**Exercise prompt:** Reproduce these records word for word, keeping every line unchanged.

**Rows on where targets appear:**
>> BEGIN

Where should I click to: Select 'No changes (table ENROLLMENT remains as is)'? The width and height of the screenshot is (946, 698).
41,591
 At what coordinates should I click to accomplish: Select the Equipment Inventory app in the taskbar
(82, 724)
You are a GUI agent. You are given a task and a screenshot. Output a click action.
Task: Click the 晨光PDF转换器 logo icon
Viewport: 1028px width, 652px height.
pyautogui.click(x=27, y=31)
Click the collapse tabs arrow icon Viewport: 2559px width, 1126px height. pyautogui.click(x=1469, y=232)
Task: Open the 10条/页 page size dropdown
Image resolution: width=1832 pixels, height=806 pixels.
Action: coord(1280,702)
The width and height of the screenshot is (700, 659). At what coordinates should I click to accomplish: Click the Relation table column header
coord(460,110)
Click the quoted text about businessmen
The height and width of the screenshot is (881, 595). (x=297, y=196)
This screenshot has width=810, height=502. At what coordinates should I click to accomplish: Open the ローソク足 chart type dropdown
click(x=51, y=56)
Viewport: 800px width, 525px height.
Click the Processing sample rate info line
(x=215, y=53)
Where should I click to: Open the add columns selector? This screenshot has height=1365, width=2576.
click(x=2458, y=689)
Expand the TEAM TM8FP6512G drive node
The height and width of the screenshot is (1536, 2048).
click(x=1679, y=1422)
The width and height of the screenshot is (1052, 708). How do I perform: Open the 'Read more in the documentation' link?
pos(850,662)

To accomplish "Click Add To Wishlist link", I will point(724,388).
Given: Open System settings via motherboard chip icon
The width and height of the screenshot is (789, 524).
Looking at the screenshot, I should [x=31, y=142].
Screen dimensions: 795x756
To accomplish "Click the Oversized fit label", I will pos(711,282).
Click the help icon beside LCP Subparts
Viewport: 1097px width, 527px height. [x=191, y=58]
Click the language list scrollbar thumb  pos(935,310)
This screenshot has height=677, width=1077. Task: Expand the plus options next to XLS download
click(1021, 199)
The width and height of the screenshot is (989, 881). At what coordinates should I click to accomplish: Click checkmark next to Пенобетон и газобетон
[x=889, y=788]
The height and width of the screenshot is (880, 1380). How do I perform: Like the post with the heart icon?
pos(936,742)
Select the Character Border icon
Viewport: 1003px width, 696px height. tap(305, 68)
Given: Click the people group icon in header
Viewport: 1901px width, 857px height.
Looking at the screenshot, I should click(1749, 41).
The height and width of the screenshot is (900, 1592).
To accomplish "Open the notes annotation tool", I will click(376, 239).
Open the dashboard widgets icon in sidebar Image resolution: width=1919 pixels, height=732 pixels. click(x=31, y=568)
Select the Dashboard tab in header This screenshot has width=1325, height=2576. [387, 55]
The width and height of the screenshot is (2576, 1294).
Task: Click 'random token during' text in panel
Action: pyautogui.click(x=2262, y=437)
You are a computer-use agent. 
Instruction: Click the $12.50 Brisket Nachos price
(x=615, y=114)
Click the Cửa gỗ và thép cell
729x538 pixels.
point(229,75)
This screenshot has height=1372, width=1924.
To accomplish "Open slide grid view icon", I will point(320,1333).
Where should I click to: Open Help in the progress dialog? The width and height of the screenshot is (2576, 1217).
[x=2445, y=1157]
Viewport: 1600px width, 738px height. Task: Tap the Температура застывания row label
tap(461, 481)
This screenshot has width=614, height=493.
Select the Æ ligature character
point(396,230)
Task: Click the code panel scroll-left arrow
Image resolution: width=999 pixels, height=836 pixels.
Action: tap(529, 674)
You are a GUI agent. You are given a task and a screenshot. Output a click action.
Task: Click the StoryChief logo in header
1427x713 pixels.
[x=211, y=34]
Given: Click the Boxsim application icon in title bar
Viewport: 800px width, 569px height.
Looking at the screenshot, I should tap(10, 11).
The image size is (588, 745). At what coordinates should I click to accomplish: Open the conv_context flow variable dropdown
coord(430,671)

>> END

**Solution below:**
Where should I click to: Select 'No changes (table ENROLLMENT remains as is)'? The width and height of the screenshot is (946, 698).
41,591
 At what coordinates should I click to accomplish: Select the Equipment Inventory app in the taskbar
(82, 724)
You are a GUI agent. You are given a task and a screenshot. Output a click action.
Task: Click the 晨光PDF转换器 logo icon
Viewport: 1028px width, 652px height.
pyautogui.click(x=27, y=31)
Click the collapse tabs arrow icon Viewport: 2559px width, 1126px height. pyautogui.click(x=1469, y=232)
Task: Open the 10条/页 page size dropdown
Image resolution: width=1832 pixels, height=806 pixels.
Action: coord(1280,702)
The width and height of the screenshot is (700, 659). At what coordinates should I click to accomplish: Click the Relation table column header
coord(460,110)
Click the quoted text about businessmen
The height and width of the screenshot is (881, 595). (x=297, y=196)
This screenshot has width=810, height=502. At what coordinates should I click to accomplish: Open the ローソク足 chart type dropdown
click(x=51, y=56)
Viewport: 800px width, 525px height.
Click the Processing sample rate info line
(x=215, y=53)
Where should I click to: Open the add columns selector? This screenshot has height=1365, width=2576.
click(x=2458, y=689)
Expand the TEAM TM8FP6512G drive node
The height and width of the screenshot is (1536, 2048).
click(x=1679, y=1422)
The width and height of the screenshot is (1052, 708). How do I perform: Open the 'Read more in the documentation' link?
pos(850,662)

To accomplish "Click Add To Wishlist link", I will point(724,388).
Given: Open System settings via motherboard chip icon
The width and height of the screenshot is (789, 524).
Looking at the screenshot, I should [x=31, y=142].
Screen dimensions: 795x756
To accomplish "Click the Oversized fit label", I will pos(711,282).
Click the help icon beside LCP Subparts
Viewport: 1097px width, 527px height. [x=191, y=58]
Click the language list scrollbar thumb  pos(935,310)
This screenshot has height=677, width=1077. Task: Expand the plus options next to XLS download
click(1021, 199)
The width and height of the screenshot is (989, 881). At what coordinates should I click to accomplish: Click checkmark next to Пенобетон и газобетон
[x=889, y=788]
The height and width of the screenshot is (880, 1380). How do I perform: Like the post with the heart icon?
pos(936,742)
Select the Character Border icon
Viewport: 1003px width, 696px height. tap(305, 68)
Given: Click the people group icon in header
Viewport: 1901px width, 857px height.
Looking at the screenshot, I should click(1749, 41).
The height and width of the screenshot is (900, 1592).
To accomplish "Open the notes annotation tool", I will click(376, 239).
Open the dashboard widgets icon in sidebar Image resolution: width=1919 pixels, height=732 pixels. click(x=31, y=568)
Select the Dashboard tab in header This screenshot has width=1325, height=2576. [387, 55]
The width and height of the screenshot is (2576, 1294).
Task: Click 'random token during' text in panel
Action: pyautogui.click(x=2262, y=437)
You are a computer-use agent. 
Instruction: Click the $12.50 Brisket Nachos price
(x=615, y=114)
Click the Cửa gỗ và thép cell
729x538 pixels.
point(229,75)
This screenshot has height=1372, width=1924.
To accomplish "Open slide grid view icon", I will point(320,1333).
Where should I click to: Open Help in the progress dialog? The width and height of the screenshot is (2576, 1217).
[x=2445, y=1157]
Viewport: 1600px width, 738px height. Task: Tap the Температура застывания row label
tap(461, 481)
This screenshot has width=614, height=493.
Select the Æ ligature character
point(396,230)
Task: Click the code panel scroll-left arrow
Image resolution: width=999 pixels, height=836 pixels.
Action: tap(529, 674)
You are a GUI agent. You are given a task and a screenshot. Output a click action.
Task: Click the StoryChief logo in header
1427x713 pixels.
[x=211, y=34]
Given: Click the Boxsim application icon in title bar
Viewport: 800px width, 569px height.
Looking at the screenshot, I should tap(10, 11).
The image size is (588, 745). At what coordinates should I click to accomplish: Open the conv_context flow variable dropdown
coord(430,671)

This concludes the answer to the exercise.